Accelerated Computing Series Part 5: FPGA over PCIe & Linux
Neeraj Kumar, PhD
Founder Director - Accordyne | ex-CTO@iRFMW, Huawei, BertLabs | IISc
Over the past few years, edge-computing has gained tremendous interest for applications involving mobile platforms such as drones, both for warfare & civilian use. While these applications have always had stringent SWAP-C requirements, higher on-the-edge compute has emerged equally important. Computer vision based inference, detection, tracking, along with integration of several other sensors such as Radar, Lidar, and multispectral sensor fusion has necessitated more powerful and efficient compute platforms at the edge. In this tech blog, we embark on a journey to bring together the enabling hardware and software towards that goal.
This blog describes interfacing an FPGA with a GPU based single board computer (SBC). While about 40 TOPS performance of the Nvidia Jetson Orin Nano can handle most of the CV based tasks, the FPGA provides a low-latency data pre/post-processing path, high speed ADC data path for RF transceivers, and hardware DSP acceleration for software defined radio (SDR) and Radar.

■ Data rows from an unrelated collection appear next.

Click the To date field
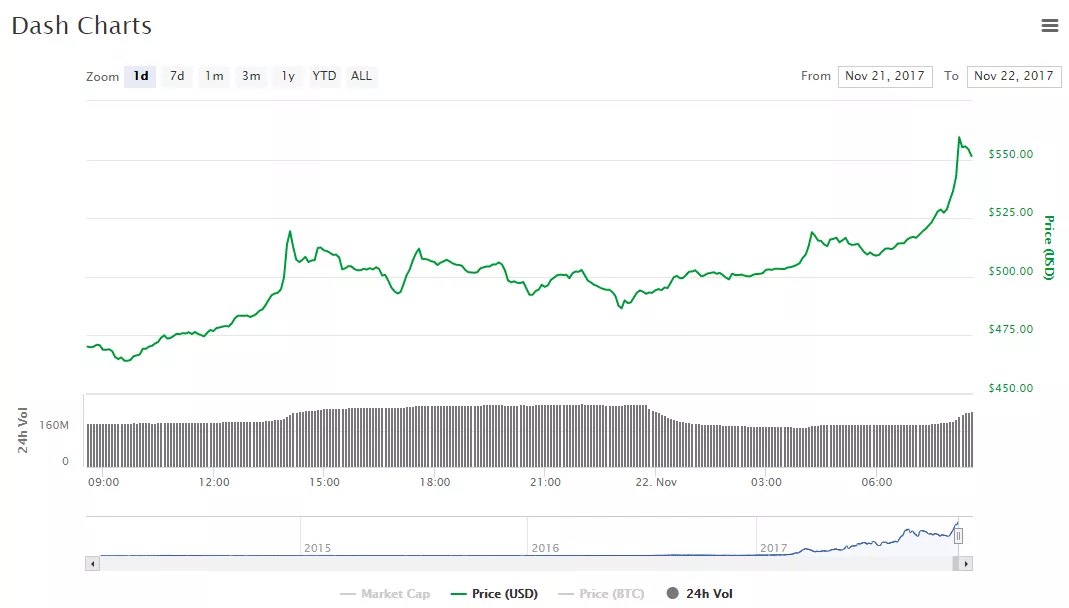The image size is (1069, 608). pos(1014,76)
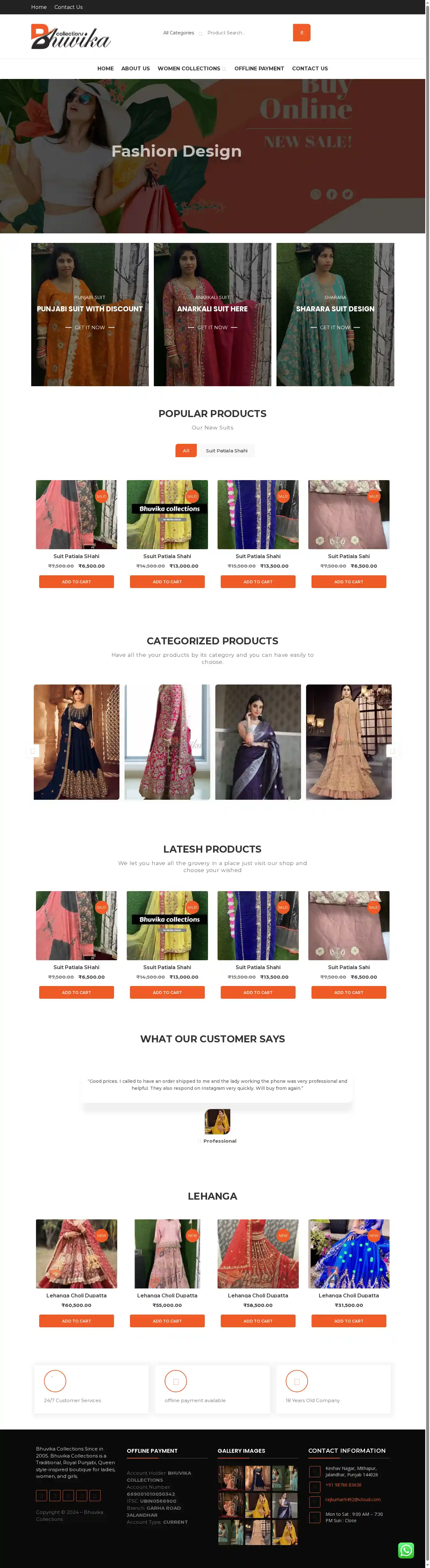
Task: Open the All Categories dropdown
Action: pos(182,33)
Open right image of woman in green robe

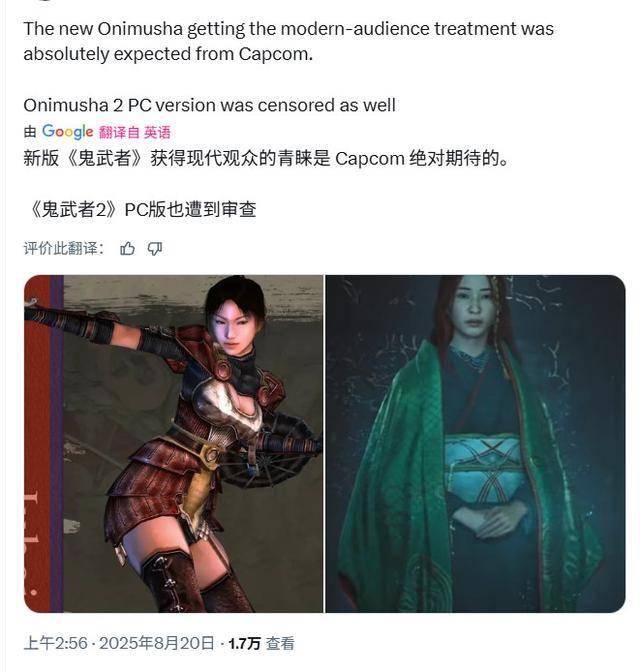[x=475, y=444]
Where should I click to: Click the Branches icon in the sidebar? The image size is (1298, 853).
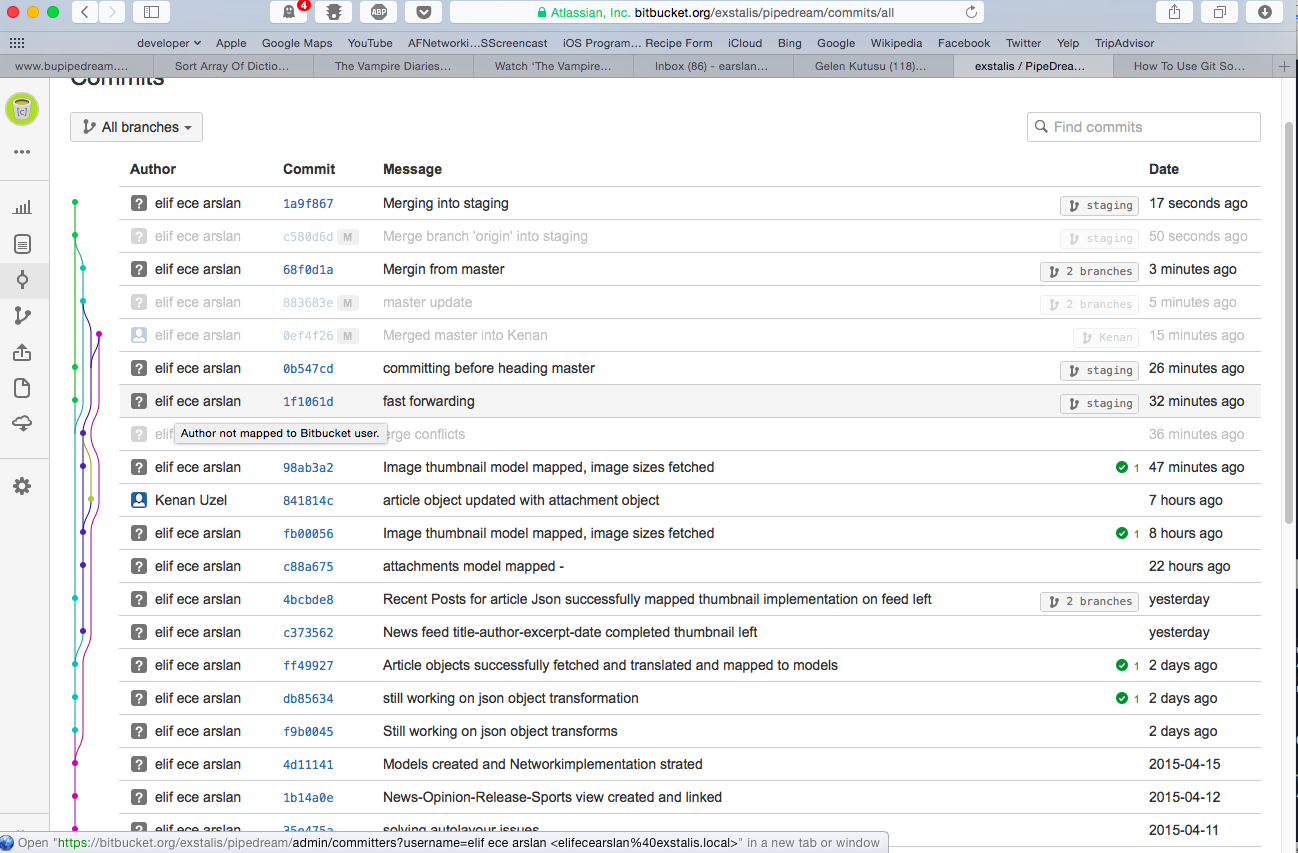click(x=22, y=316)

The FPGA interfaces with the SBC via PCIe. PCIe stands for peripheral components interconnect (express). Note that PCI (now mostly deprecated) is a parallel interface while PCIe is serial.
A typical PCIe architecture looks as follows:
There are three kinds of devices: Root Complex (RC), Bridge (BR), and Endpoint (EP). An RC only has a downstream port, an EP only has an upstream port, while a BR has both upstream and downstream ports.
At system boot up, the RC probes bus 0 for any connected devices, this is called bus enumeration. The RC always has an identifier 0:0.0. The first is the bus number, second is the device number, and third is the function number.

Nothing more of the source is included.